«Mi dispiace per il ragazzo, ma ci siamo difesi»

Amareggiata la signora Markovich: «Terribile. Vale così poco la vita di un ragazzo di 21 anni?»

(...) E ancora, «non immagina quante volte ho ripensato a quel giorno, quante volte ho immaginato tutte la varianti possibili di quella scena, tutti i modi perché non finisse com’è finita?». «Ma lo ripeto - prosegue - non non abbiamo sparato per uccidere né per recuperare gli orologi che ci avevano rubato, siamo usciti in strada per fermare i due rapinatori e basta. Ma Markovich non si è fermato, è entrato nell’auto e ha continuato a tenere le mani nascoste sotto il cruscotto.
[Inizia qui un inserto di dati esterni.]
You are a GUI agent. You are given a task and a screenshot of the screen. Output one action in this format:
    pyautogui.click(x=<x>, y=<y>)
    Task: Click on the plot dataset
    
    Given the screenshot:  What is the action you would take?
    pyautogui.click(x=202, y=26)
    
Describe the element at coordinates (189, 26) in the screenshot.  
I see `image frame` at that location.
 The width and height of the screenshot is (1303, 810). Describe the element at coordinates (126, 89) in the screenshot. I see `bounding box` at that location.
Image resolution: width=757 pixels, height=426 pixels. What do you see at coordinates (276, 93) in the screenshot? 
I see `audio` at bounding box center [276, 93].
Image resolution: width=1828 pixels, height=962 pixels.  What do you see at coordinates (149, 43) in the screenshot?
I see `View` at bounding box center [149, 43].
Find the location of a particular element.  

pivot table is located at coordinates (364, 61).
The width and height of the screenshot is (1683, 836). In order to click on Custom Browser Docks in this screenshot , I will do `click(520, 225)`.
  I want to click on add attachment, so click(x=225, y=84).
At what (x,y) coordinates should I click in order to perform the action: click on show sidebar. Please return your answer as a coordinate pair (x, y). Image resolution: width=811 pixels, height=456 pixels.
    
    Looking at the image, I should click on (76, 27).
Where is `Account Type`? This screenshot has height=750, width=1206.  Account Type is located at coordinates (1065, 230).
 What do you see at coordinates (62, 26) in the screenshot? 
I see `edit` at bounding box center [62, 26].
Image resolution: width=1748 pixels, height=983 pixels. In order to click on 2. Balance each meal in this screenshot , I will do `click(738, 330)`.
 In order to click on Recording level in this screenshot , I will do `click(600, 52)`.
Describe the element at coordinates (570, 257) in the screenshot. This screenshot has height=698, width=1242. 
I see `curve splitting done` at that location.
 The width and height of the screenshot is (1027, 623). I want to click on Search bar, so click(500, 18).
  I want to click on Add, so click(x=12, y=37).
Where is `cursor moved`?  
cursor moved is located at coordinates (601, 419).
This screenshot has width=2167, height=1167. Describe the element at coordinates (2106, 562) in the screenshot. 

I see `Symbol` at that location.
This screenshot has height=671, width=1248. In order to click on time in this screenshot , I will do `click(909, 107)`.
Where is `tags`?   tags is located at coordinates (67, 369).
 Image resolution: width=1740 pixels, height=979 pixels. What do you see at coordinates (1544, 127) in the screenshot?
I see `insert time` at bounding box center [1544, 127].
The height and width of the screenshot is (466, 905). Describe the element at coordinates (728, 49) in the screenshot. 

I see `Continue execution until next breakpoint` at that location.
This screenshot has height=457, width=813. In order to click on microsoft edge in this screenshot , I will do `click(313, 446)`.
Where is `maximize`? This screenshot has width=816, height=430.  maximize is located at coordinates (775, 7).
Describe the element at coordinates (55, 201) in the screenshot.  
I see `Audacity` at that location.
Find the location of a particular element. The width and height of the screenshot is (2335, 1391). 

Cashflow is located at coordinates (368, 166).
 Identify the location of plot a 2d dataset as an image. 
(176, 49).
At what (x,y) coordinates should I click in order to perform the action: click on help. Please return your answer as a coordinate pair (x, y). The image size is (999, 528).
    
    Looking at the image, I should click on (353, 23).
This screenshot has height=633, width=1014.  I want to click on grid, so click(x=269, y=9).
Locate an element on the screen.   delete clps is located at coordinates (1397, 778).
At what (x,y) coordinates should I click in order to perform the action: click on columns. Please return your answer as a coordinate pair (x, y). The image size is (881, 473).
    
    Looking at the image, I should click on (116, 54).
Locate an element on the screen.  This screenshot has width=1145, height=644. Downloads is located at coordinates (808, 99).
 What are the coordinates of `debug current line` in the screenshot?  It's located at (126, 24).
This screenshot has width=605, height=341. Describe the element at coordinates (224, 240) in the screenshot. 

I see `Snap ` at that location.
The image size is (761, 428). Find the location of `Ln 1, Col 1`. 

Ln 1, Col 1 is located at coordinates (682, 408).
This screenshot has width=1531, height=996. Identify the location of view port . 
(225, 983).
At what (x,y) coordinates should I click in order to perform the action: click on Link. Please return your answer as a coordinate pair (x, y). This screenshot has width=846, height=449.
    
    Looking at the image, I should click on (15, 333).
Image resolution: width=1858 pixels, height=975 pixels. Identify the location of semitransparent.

È a quel punto che abbiamo pensato che volesse impugnare un’arma, e solo allora abbiamo sparato verso di lui, credevamo che la nostra incolumità fosse in pericolo». Ma «sono dispiaciuto, davvero. L’ho detto alla madre, e capisco il suo dolore. Ma so che non mi può perdonare, per lei resterò sempre quello che ha ucciso suo figlio». In realtà, la pallottola «fatale» l’ha sparata il figlio. «E per questo mi sento responsabile - continua Giuseppe - ma sono orgoglioso di lui, che mi ha voluto difendere. Posso incolparlo per essere stato al mio fianco?». «Per due anni i cittadini ci hanno mostrato la loro solidarietà, ma abbiamo chiesto che non manifestassero, come ci hanno chiesto di fare anche in questi giorni. Anche alcuni politici ci sono stati vicini, ma in questo periodo di campagna elettorale non ho voluto che la nostra situazione venisse strumentalizzata. Io candidato? No, non me l’hanno proposto, e comunque non credo che accetterei». Però «la sentenza rispetta la realtà che, invece, era stata stravolta dall’accusa». Poi basta. «Vado ad abbracciare le mie persone». Tra queste, anche Antonio Petrali figlio di Giovanni, che il 17 maggio 2003 uccise un rapinatore e ferì gravemente il suo complice, reagendo a un tentativo di rapina nel suo bar di piazzale Baracca. Si stringono a lungo, i due.
E Rocco, che per questi due anni non ha voluto parlare «sono uno di poche parole», si lascia andare. Poco, forse, ma è qualcosa. «Ora voglio soltanto tornare a casa, da mia moglie che aspetta un altro bambino e da mio figlio. Non festeggeremo, vogliamo solo stare tranquilli. Attendo di vedere quello che scriveranno i giudici tra sessanta giorni». Un’unica ombra. «Credete che il pm non farà ricorso?». Scoppia in lacrime Caterina Maiocchi, la sorella di Giuseppe. «È stato un periodo terribile, ogni notte a ripensare a quello che era successo e con l’incubo di quello che sarebbe stato deciso oggi. Vogliamo solo tornare a una vita normale. Ma non è possibile dimenticare».
Emozionati, lo sono tutti. Ma non tutti allo stesso modo. Esce dall’aula, il volto livido. L’interprete le ha appena tradotto la sentenza della prima corte d’assise. Nessuno, per la morte di suo figlio, andrà in carcere.

Vladica Markovich, madre di Mihailo, non ha voglia di parlare. Solo, quasi sottovoce, una domanda. «Dunque vale così poco la vita di un ragazzo di 21 anni?». Ancora una parola prima di abbandonare il tribunale. «È terribile». Poi, nient’altro.